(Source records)
------------------------------------------------------------------------

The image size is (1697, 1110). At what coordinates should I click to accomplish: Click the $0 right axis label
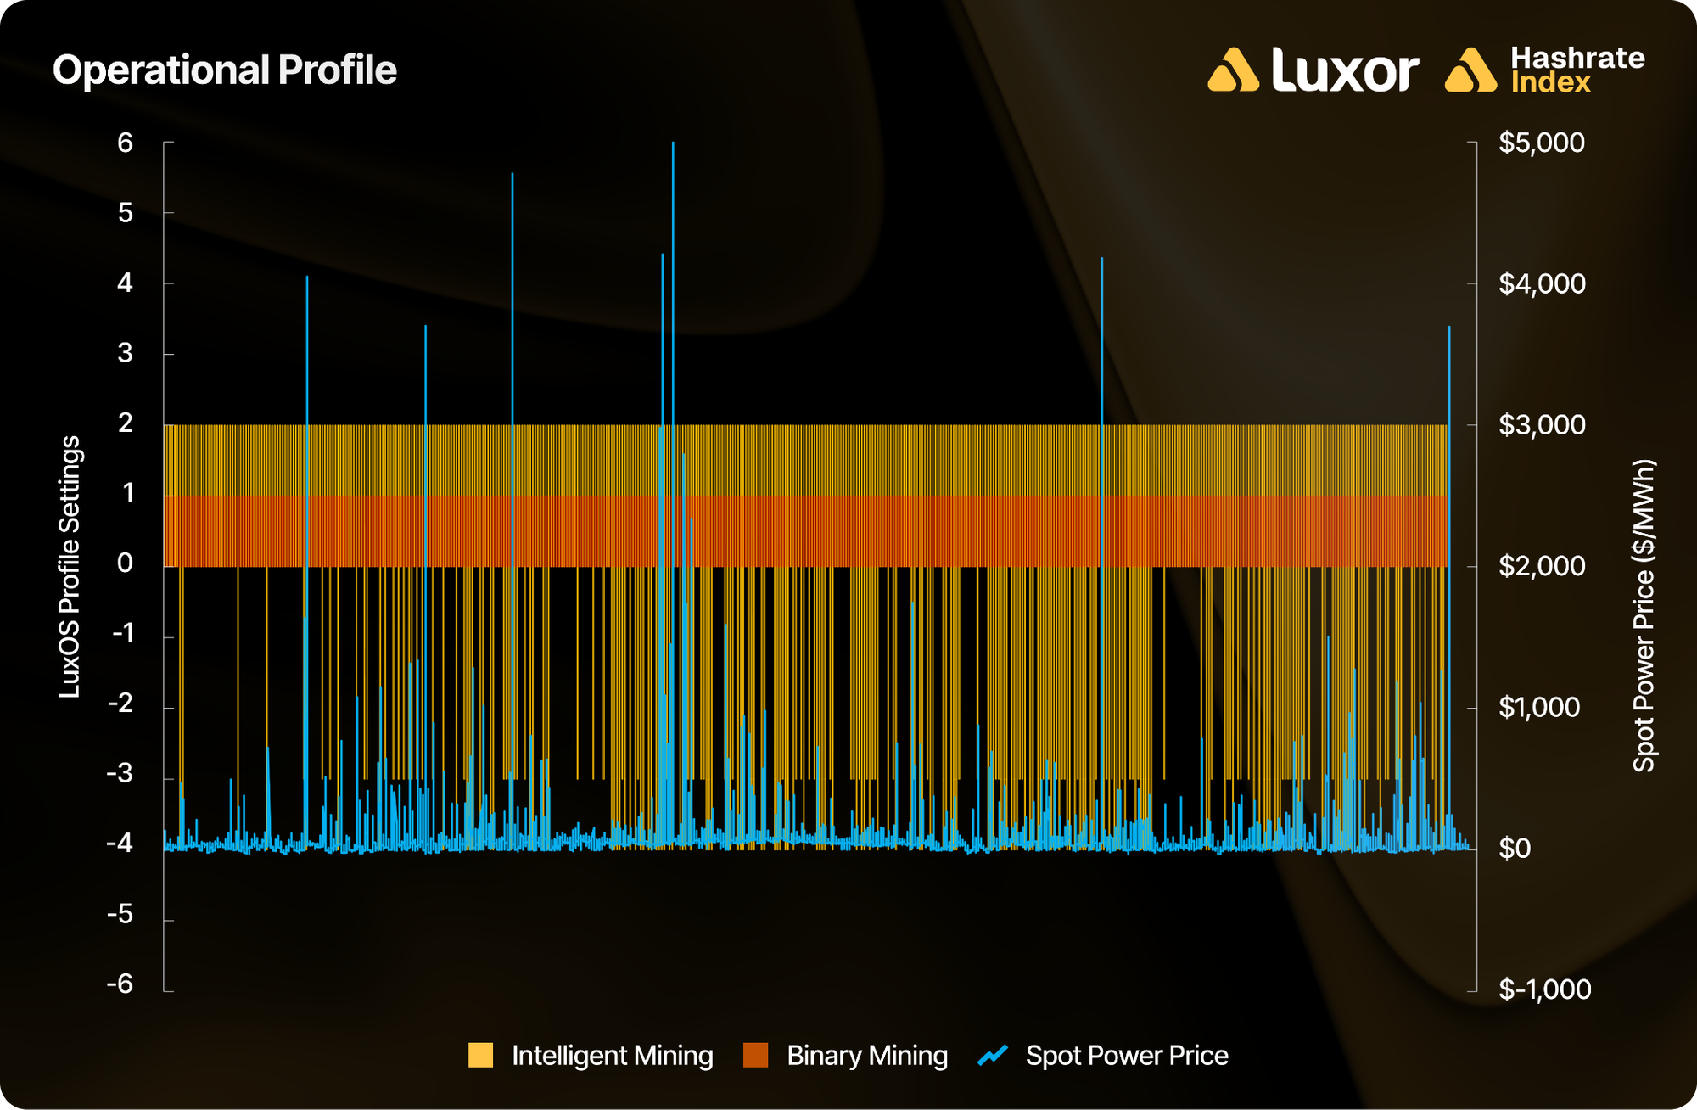pyautogui.click(x=1515, y=848)
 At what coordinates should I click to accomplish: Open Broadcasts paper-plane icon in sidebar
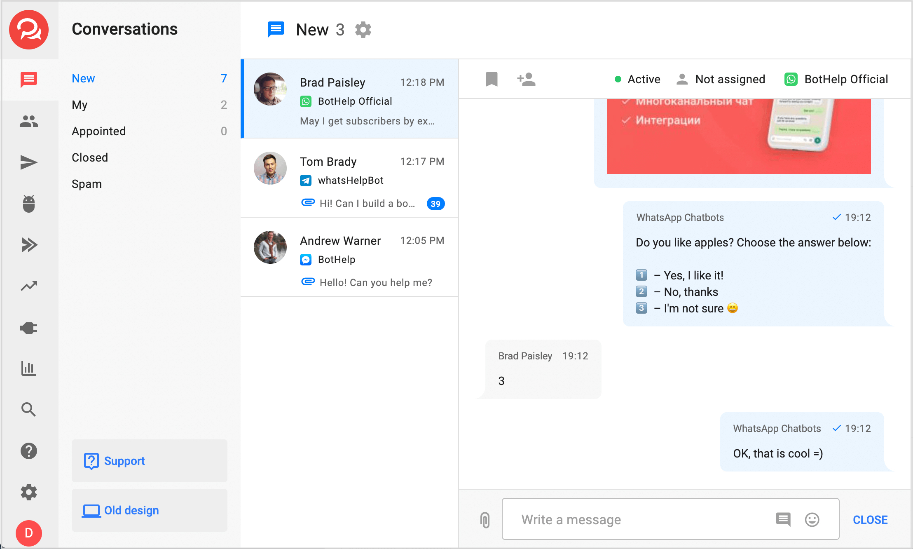click(29, 162)
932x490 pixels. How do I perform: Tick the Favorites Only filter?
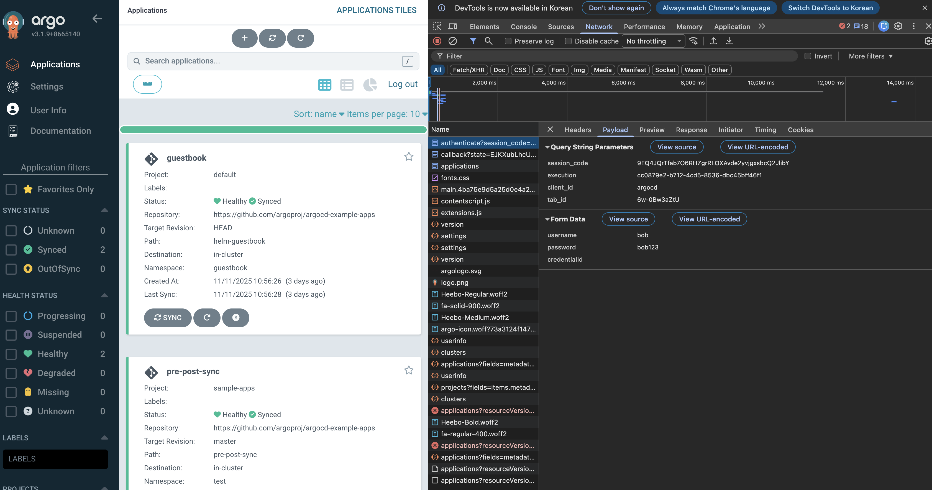(x=11, y=189)
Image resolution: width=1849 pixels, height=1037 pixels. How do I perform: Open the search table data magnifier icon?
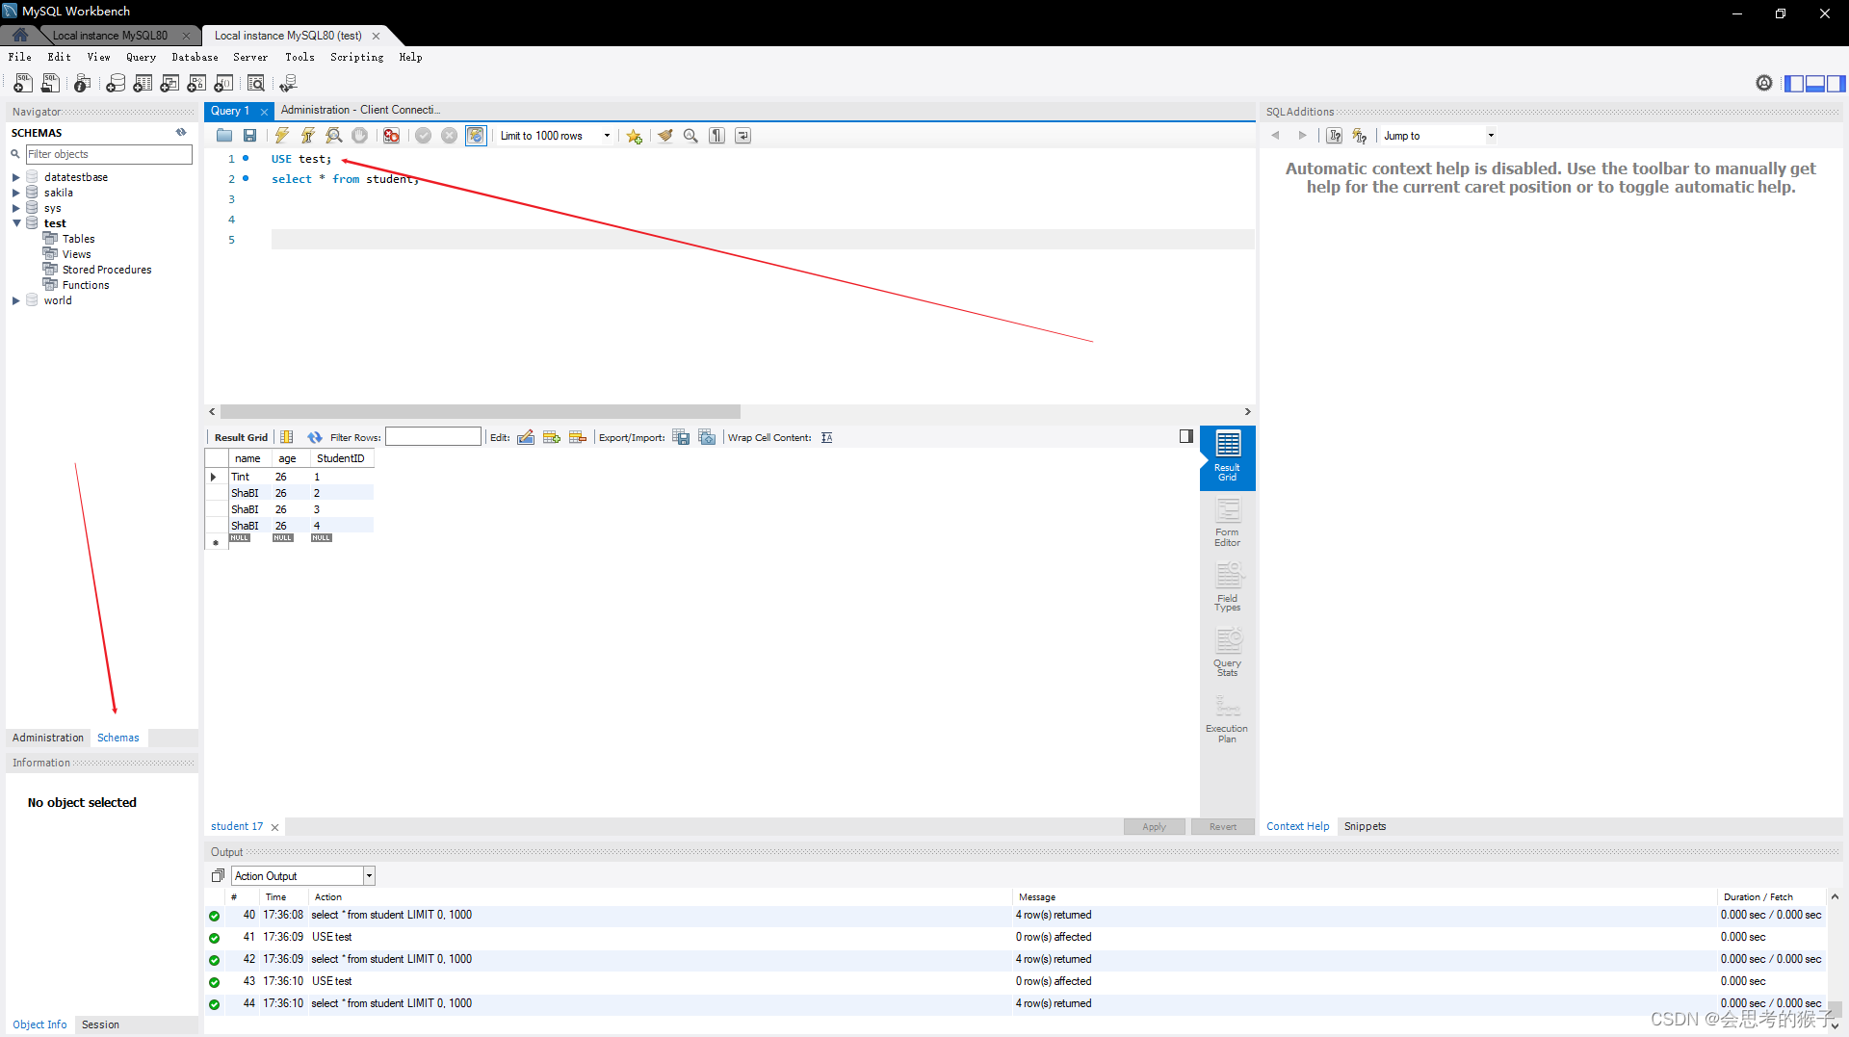(256, 83)
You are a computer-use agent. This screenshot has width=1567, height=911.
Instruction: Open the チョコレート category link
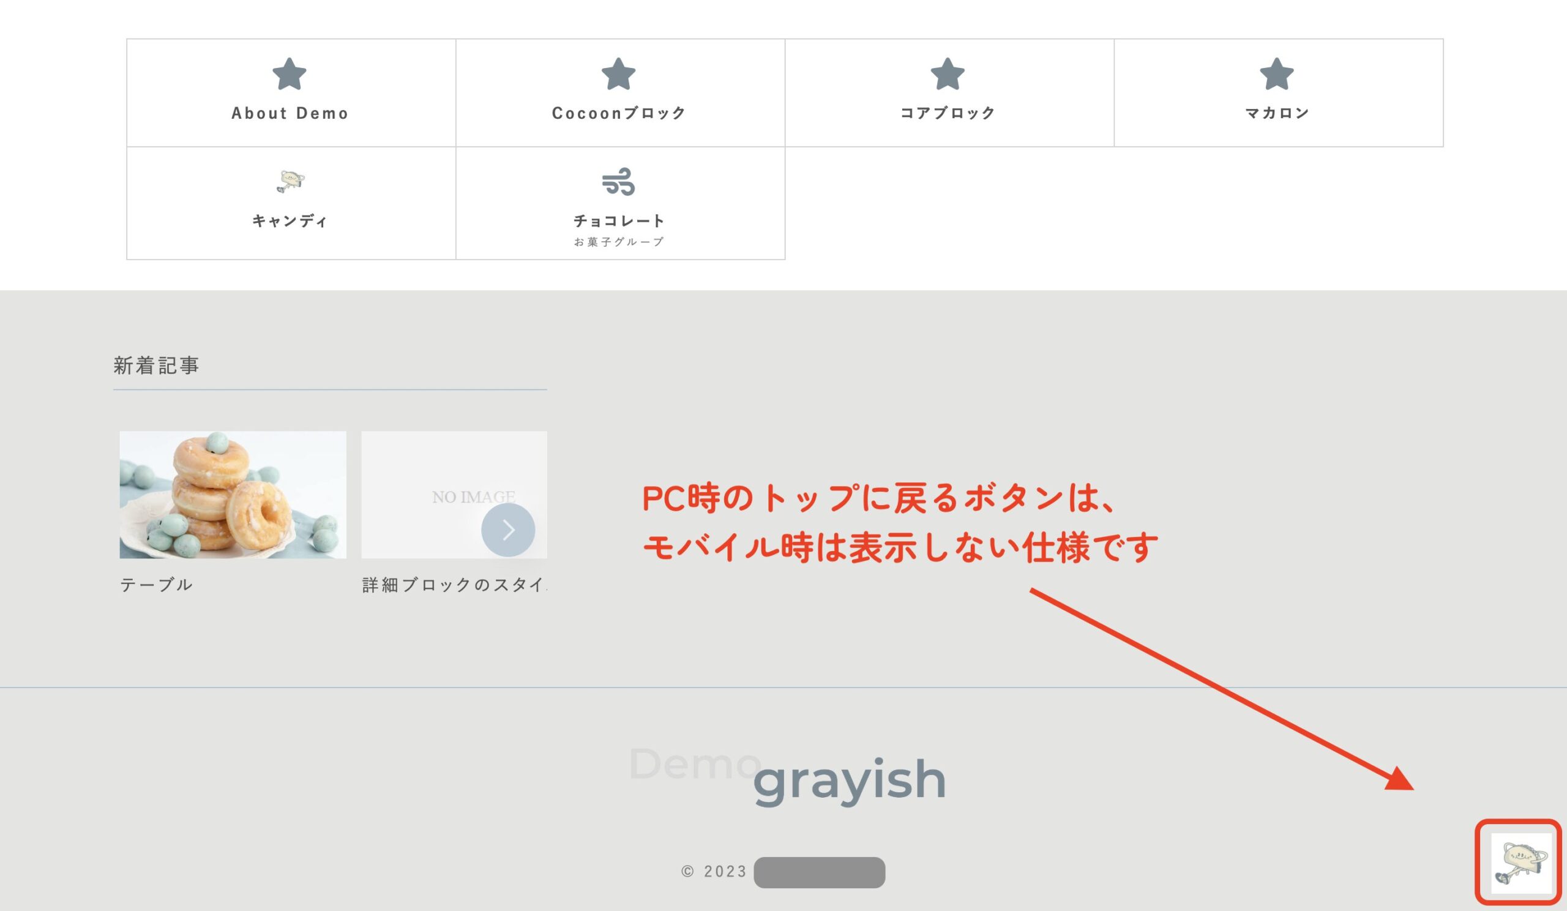(x=619, y=220)
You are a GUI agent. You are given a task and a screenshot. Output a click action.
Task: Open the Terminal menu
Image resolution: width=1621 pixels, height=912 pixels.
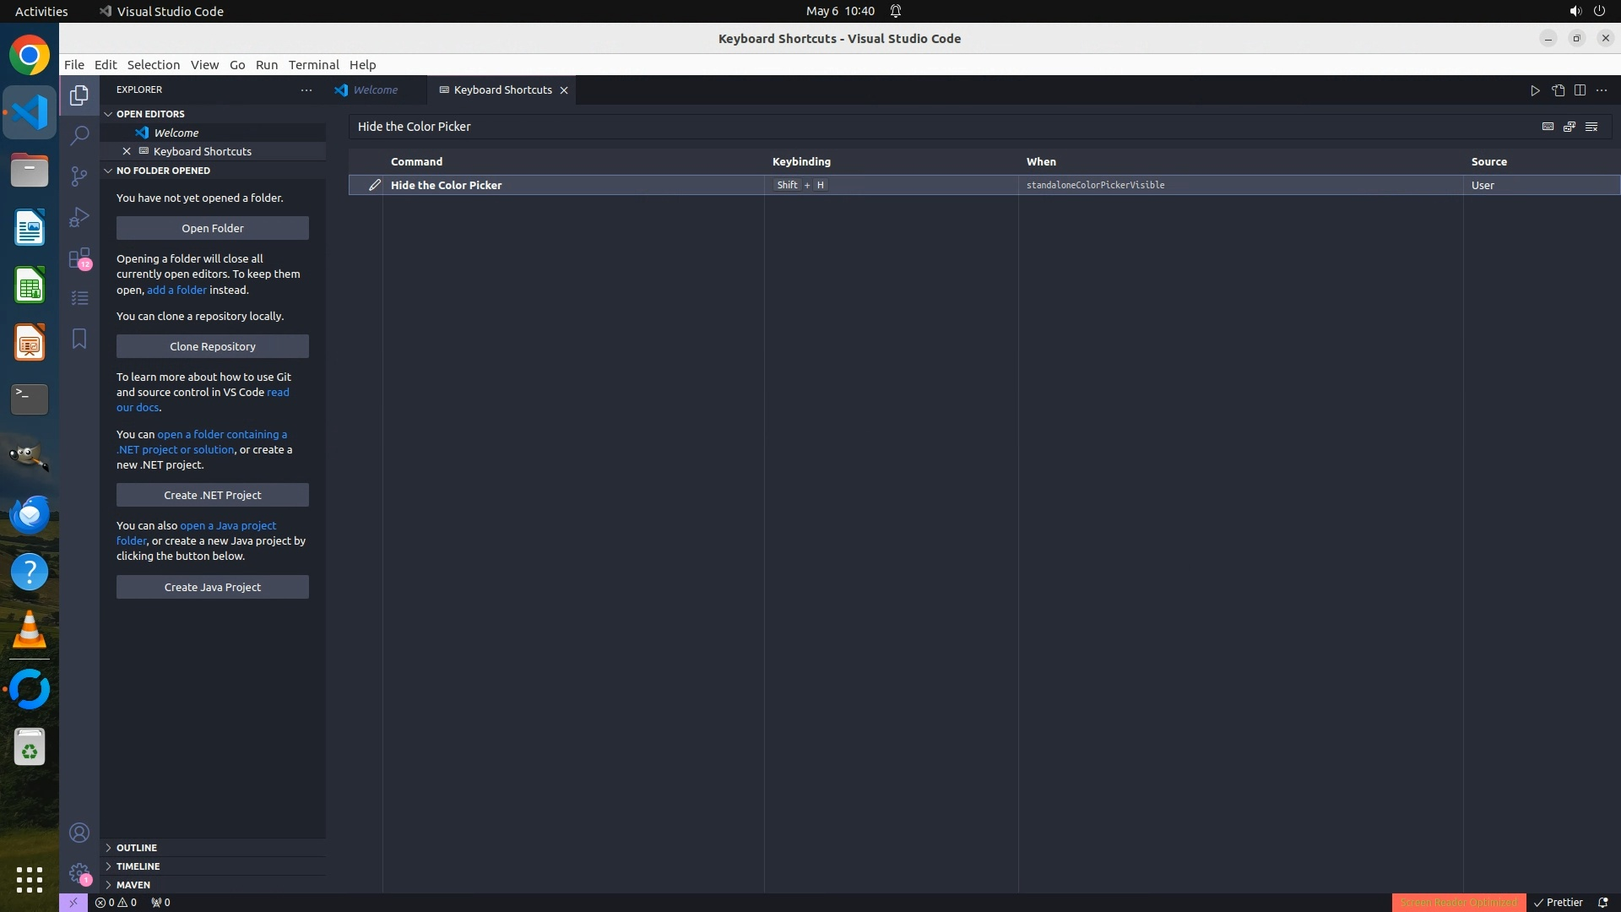tap(313, 65)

------------------------------------------------------------------------

■ **Problem statement**
Except for the pictures, set down each line of the records exactly as it appears.

■ **Written solution**
The image size is (1697, 1110). At what coordinates should I click to accomplish: Click the $0 right axis label
pyautogui.click(x=1515, y=848)
 At what coordinates should I click to accomplish: Open Broadcasts paper-plane icon in sidebar
click(29, 162)
932x490 pixels. How do I perform: Tick the Favorites Only filter?
(x=11, y=189)
Image resolution: width=1849 pixels, height=1037 pixels. How do I perform: Open the search table data magnifier icon?
(256, 83)
You are a computer-use agent. This screenshot has width=1567, height=911.
Instruction: Open the チョコレート category link
(x=619, y=220)
You are a GUI agent. You are given a task and a screenshot. Output a click action.
Task: Open the Terminal menu
Image resolution: width=1621 pixels, height=912 pixels.
tap(313, 65)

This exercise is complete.